3. Increment $\mathrm{t}=\mathrm{t}+1$ and repeat Steps 2-3 until convergence $(\mathrm{t}=\mathrm{T})$.

Step 4: Inference and Explainable Al Generation

For a test image $i$:

1. Predict class $c^*=\arg \max f_\theta^*(i)$ with global model.

2. Compute Grad-CAM heatmap:

Compute gradient of target class score w.r.t. feature map

$A^k: \frac{\partial j^c}{\partial A^k}$

Compute channel importance weights:

 $\alpha_k^{c^*}=\frac{1}{Z} \sum_x \sum_y \frac{\partial j^c}{\partial A_{x y}^k}$   (25)

Generate heatmap:

$L_{G r a d-C A M}^{c^*}=\operatorname{ReLU}\left(\sum_k \alpha_k^{c^*} A^k\right)$   (26)

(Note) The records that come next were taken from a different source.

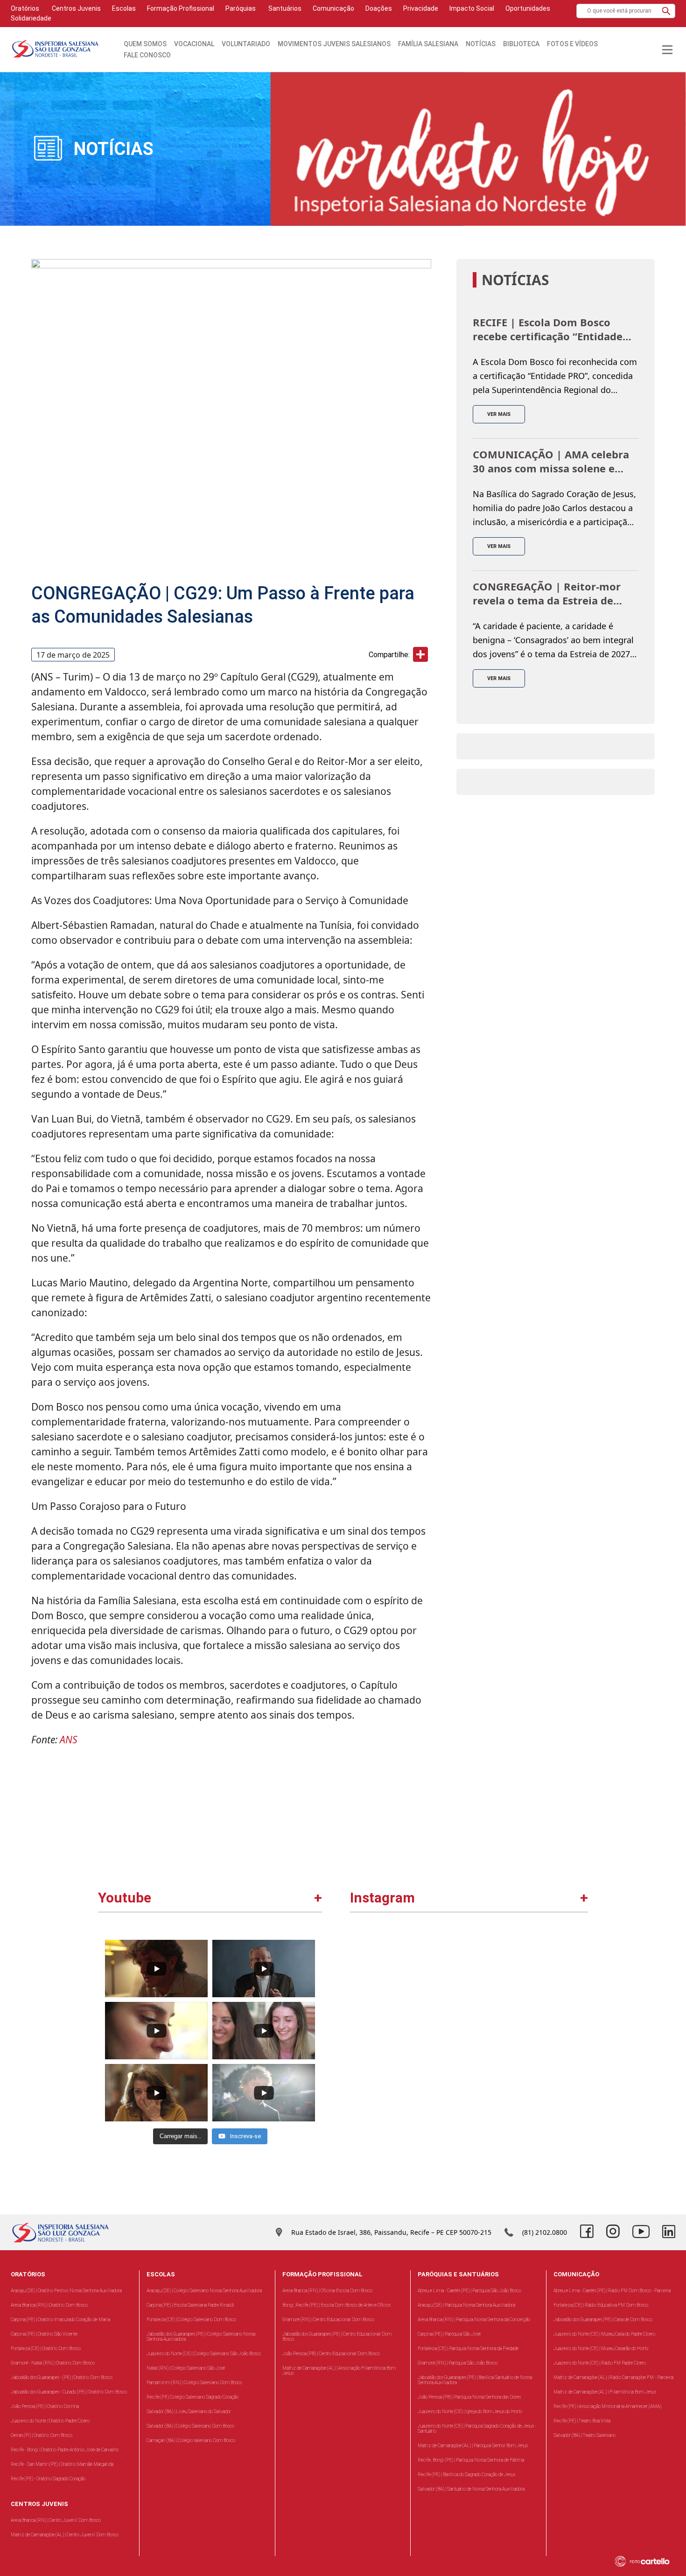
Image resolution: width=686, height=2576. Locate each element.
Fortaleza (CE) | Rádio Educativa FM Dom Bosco (600, 2305)
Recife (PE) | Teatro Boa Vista (581, 2420)
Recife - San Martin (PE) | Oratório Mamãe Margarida (62, 2464)
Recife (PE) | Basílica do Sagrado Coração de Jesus (466, 2474)
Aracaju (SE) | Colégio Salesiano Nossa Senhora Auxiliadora (204, 2290)
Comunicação (333, 8)
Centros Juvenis (75, 8)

3. Overlay $L_{\text {Grad-CAM }}^{c^*}$ on input image $x$ for clinically interpretable visualization.

Step 5: Output: Federated model $f_\theta^*$ that is privacy-preserving.

Grad-CAM/XAI heatmaps for each skin lesion classification.

The hierarchical multi-scale attention of SViTV2 allows better localization of lesion features for Grad-CAM.

Differential privacy ensures patient data never leaves the local client, maintaining HIPAA compliance.

FedAvg balances contributions from each client while preserving the efficiency of distributed learning.